Parte da Teano, in provincia di Caserta, il viaggio di “Lavorare con bellezza”: il reportage realizzato da Collettiva per Cgil, Spi Cgil e Libera che attraversa l’Italia dei beni confiscati per raccontare esperienze di lavoro, riscatto e rinascita. Un itinerario che mette al centro non l’eccezionalità, ma la forza delle storie quotidiane che abitano questi luoghi restituiti alla collettività.

Nel comune campano la cooperativa “La Strada” gestisce un’abitazione e diversi ettari di terreno sottratti ai clan, oggi intitolati ad Antonio Landieri, vittima innocente delle mafie. Qui prende forma l’idea di un racconto diverso, capace di far emergere “storie di ordinaria bellezza” che rendono questi spazi vivi e generativi. Luoghi dove si costruiscono relazioni, si ricuciono ferite, si immagina futuro.

Il riuso sociale dei beni confiscati rappresenta una delle esperienze più significative del Paese. Centinaia di realtà, spesso in contesti difficili, dimostrano che il contrasto alle mafie passa anche dalla partecipazione dal basso. Eppure non mancano resistenze. Da un lato chi fatica ad accettare modelli alternativi al profitto, dall’altro chi ostacola una lotta che incide davvero sul potere economico e patrimoniale delle organizzazioni criminali.

“Le mafie vanno combattute tutte, anche quelle meno visibili”, si sottolinea nel progetto, ricordando come i loro effetti siano evidenti nel lavoro e nella società: sfruttamento, caporalato, degrado ambientale. A fronte di questo, esiste una rete diffusa fatta di istituzioni, sindacato, scuola, cooperazione. Donne e uomini che ogni giorno costruiscono alternative concrete.

La legge 109 del 1996, che nel 2026 compie trent’anni, resta una conquista fondamentale. Secondo Libera, sono oggi 1.332 le realtà impegnate nel riuso sociale su tutto il territorio nazionale. Un patrimonio da sostenere anche con risorse adeguate, come propone la campagna “Diamo linfa al bene”, che chiede di destinare il 2% del Fondo unico giustizia a queste esperienze.

Il progetto “Lavorare con bellezza” sceglie di raccontare storie comuni. Non eroi, ma persone che nei beni confiscati hanno trovato lavoro, dignità e comunità.

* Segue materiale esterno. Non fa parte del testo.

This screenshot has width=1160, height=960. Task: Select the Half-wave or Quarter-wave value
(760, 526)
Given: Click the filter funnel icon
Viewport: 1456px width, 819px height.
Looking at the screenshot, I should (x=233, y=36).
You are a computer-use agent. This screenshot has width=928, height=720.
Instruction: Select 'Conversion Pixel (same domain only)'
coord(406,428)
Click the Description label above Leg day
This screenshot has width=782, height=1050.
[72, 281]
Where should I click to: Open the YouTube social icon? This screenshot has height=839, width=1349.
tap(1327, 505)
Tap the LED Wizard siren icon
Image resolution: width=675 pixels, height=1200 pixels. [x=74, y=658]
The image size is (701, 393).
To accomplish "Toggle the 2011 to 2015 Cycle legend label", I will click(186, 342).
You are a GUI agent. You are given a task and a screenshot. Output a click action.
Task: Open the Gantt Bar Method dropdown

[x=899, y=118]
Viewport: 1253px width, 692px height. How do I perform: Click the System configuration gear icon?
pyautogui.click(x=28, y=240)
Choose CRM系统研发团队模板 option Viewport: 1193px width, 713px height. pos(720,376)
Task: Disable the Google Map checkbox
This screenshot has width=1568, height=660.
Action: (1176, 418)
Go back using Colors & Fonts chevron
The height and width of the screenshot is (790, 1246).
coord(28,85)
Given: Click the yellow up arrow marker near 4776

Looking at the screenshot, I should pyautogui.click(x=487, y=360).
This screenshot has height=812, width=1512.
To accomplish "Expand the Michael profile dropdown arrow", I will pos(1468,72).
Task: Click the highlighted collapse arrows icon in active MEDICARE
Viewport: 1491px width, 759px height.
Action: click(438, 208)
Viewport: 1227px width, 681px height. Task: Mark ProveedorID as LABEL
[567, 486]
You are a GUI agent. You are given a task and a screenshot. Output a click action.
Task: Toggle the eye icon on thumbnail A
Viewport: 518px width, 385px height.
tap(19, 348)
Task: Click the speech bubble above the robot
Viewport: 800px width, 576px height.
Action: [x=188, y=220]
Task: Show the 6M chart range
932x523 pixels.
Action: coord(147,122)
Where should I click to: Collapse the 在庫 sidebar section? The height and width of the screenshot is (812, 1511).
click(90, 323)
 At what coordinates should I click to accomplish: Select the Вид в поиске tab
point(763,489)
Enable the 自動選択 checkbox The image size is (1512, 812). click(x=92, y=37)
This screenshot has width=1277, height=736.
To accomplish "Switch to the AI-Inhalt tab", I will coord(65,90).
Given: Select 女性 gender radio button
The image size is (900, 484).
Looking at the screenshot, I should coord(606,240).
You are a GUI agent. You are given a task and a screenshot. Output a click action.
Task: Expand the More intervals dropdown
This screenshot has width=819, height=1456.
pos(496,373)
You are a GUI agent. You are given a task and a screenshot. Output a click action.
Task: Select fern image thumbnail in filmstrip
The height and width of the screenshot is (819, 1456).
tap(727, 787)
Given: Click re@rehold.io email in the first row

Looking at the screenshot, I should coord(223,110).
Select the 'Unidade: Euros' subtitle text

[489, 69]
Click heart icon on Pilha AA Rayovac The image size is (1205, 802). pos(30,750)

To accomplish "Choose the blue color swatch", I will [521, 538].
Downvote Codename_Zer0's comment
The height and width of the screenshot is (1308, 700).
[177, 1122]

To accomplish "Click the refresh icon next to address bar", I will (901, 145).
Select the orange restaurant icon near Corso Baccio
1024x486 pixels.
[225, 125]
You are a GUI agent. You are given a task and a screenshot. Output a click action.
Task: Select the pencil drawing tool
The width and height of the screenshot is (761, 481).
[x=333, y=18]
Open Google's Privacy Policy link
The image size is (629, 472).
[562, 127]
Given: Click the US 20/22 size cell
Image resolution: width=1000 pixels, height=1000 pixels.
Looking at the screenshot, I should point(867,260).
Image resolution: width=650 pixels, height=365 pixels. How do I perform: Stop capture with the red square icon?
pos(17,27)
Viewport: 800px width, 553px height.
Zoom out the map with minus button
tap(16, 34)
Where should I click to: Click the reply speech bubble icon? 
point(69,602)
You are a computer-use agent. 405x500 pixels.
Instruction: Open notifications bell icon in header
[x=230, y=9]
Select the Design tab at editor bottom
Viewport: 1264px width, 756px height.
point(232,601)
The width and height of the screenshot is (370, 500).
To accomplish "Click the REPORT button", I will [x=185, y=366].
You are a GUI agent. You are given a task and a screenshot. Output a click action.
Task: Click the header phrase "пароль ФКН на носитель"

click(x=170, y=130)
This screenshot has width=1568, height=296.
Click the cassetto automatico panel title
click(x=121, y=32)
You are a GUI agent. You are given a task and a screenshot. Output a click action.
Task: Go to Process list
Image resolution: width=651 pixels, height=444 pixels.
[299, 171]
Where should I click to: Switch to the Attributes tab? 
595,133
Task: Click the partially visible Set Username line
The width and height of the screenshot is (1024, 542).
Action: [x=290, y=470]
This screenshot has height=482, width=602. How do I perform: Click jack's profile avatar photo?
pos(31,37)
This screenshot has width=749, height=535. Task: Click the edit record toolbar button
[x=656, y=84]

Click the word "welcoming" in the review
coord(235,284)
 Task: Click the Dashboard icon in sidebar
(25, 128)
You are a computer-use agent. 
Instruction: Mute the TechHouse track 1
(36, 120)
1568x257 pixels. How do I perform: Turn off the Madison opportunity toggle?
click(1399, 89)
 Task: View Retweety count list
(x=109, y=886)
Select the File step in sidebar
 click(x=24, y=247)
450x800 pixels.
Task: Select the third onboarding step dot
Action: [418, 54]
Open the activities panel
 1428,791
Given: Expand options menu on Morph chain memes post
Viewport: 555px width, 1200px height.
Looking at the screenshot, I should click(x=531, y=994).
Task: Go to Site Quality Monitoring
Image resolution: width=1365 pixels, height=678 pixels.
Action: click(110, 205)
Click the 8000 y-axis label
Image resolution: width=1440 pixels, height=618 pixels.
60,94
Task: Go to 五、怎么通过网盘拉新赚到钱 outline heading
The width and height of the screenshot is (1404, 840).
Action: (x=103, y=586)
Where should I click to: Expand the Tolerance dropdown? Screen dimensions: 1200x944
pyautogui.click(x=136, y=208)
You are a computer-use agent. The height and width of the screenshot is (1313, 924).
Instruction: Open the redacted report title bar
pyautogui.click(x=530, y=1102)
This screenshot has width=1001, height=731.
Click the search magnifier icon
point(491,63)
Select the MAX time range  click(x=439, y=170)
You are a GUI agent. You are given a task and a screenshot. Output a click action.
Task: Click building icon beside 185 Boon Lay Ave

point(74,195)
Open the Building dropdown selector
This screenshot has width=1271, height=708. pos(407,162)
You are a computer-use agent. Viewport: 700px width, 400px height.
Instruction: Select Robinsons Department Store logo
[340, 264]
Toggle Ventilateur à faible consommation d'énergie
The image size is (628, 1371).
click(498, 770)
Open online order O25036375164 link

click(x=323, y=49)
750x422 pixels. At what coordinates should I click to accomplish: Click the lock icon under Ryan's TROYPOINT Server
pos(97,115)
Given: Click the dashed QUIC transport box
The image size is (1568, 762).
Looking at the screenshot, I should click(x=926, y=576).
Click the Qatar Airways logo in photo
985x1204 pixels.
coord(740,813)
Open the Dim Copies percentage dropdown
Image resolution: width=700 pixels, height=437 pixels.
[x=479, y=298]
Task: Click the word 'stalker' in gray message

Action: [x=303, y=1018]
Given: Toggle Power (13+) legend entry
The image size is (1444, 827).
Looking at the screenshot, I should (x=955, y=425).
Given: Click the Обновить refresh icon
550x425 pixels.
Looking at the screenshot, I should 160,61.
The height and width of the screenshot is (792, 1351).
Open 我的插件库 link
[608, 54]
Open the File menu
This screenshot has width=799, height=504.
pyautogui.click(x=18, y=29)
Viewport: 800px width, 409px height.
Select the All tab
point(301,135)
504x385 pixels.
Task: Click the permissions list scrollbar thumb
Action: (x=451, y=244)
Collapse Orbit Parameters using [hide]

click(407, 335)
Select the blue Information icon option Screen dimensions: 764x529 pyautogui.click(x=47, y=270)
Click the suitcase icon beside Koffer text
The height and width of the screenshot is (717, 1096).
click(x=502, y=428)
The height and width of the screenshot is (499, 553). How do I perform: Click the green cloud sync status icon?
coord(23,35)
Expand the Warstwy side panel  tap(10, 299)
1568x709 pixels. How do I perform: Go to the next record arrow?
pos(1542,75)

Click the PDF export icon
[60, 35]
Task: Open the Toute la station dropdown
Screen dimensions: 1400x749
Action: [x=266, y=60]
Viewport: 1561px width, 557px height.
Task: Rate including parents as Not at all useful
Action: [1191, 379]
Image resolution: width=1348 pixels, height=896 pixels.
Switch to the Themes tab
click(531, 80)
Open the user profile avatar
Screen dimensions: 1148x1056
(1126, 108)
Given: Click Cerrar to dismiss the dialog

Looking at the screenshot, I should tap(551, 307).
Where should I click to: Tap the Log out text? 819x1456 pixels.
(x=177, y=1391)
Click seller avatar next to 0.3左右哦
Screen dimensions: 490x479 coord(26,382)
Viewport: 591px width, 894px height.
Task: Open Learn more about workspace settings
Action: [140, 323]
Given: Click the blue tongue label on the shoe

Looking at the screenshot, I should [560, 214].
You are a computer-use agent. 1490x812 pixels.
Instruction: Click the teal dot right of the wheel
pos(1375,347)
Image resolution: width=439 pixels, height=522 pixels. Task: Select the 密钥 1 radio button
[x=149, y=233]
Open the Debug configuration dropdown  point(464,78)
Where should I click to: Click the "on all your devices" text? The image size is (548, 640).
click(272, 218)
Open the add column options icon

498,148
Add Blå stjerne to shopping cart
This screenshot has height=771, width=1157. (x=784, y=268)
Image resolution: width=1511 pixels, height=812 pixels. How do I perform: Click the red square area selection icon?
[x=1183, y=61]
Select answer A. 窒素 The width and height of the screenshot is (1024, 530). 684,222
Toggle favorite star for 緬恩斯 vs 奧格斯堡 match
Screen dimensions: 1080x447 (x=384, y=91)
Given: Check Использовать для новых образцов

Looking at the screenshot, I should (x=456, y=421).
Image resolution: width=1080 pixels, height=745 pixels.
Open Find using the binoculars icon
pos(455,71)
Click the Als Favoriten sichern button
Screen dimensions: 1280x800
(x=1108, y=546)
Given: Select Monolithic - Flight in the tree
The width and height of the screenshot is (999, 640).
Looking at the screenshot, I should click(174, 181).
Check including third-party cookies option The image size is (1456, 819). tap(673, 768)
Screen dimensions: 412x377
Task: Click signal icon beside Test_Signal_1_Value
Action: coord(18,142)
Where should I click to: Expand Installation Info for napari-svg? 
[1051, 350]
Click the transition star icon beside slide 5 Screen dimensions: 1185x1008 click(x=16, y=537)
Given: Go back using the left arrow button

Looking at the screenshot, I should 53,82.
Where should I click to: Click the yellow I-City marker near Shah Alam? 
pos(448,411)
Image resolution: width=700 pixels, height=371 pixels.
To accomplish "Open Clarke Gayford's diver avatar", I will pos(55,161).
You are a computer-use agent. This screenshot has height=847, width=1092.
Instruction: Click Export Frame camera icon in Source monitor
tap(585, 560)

Vicende spesso invisibili, che però costituiscono una trama potente di cambiamento. “I beni sono vivi”, è il messaggio che attraversa il viaggio: spazi in cui il bene collettivo cresce e si moltiplica.

Un racconto necessario, che prova a restituire complessità e valore a un pezzo importante del Paese. E a dimostrare che, ancora oggi, è possibile “lavorare con bellezza”.